▸ Activity
All entries are to be repeated exactly as shown below.

━━━ Records to use ━━━

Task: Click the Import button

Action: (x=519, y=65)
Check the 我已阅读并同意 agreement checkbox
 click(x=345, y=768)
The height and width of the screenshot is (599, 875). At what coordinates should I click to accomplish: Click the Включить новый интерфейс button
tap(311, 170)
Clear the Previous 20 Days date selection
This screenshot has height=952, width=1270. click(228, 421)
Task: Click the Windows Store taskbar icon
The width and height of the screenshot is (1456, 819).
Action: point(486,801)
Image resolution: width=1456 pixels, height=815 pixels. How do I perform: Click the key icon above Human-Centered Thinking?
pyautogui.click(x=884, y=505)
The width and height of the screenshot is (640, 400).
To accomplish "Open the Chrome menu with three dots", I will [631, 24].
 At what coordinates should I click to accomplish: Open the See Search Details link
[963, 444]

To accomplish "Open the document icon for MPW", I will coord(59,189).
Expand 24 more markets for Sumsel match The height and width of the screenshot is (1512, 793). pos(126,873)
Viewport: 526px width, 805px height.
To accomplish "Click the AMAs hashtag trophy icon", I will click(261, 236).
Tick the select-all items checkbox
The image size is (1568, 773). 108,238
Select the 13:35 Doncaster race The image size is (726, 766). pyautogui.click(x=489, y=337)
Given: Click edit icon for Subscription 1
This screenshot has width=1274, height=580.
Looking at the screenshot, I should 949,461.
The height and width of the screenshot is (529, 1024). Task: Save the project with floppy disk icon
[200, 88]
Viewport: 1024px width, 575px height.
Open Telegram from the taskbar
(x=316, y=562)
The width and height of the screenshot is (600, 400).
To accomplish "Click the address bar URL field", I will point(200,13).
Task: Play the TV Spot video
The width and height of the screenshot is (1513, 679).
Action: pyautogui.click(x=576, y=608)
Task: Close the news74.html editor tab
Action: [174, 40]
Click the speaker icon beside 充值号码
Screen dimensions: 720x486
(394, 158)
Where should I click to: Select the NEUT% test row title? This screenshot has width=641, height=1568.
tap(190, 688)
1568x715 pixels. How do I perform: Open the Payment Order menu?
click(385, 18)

━━━

▸ Written answer
Task: Click the Import button

Action: (x=519, y=65)
Check the 我已阅读并同意 agreement checkbox
 click(x=345, y=768)
The height and width of the screenshot is (599, 875). At what coordinates should I click to accomplish: Click the Включить новый интерфейс button
tap(311, 170)
Clear the Previous 20 Days date selection
This screenshot has height=952, width=1270. click(228, 421)
Task: Click the Windows Store taskbar icon
The width and height of the screenshot is (1456, 819).
Action: point(486,801)
Image resolution: width=1456 pixels, height=815 pixels. How do I perform: Click the key icon above Human-Centered Thinking?
pyautogui.click(x=884, y=505)
The width and height of the screenshot is (640, 400).
To accomplish "Open the Chrome menu with three dots", I will [631, 24].
 At what coordinates should I click to accomplish: Open the See Search Details link
[963, 444]

To accomplish "Open the document icon for MPW", I will coord(59,189).
Expand 24 more markets for Sumsel match The height and width of the screenshot is (1512, 793). pos(126,873)
Viewport: 526px width, 805px height.
To accomplish "Click the AMAs hashtag trophy icon", I will click(261, 236).
Tick the select-all items checkbox
The image size is (1568, 773). 108,238
Select the 13:35 Doncaster race The image size is (726, 766). pyautogui.click(x=489, y=337)
Given: Click edit icon for Subscription 1
This screenshot has width=1274, height=580.
Looking at the screenshot, I should 949,461.
The height and width of the screenshot is (529, 1024). Task: Save the project with floppy disk icon
[200, 88]
Viewport: 1024px width, 575px height.
Open Telegram from the taskbar
(x=316, y=562)
The width and height of the screenshot is (600, 400).
To accomplish "Click the address bar URL field", I will point(200,13).
Task: Play the TV Spot video
The width and height of the screenshot is (1513, 679).
Action: pyautogui.click(x=576, y=608)
Task: Close the news74.html editor tab
Action: [174, 40]
Click the speaker icon beside 充值号码
Screen dimensions: 720x486
(394, 158)
Where should I click to: Select the NEUT% test row title? This screenshot has width=641, height=1568.
tap(190, 688)
1568x715 pixels. How do I perform: Open the Payment Order menu?
click(385, 18)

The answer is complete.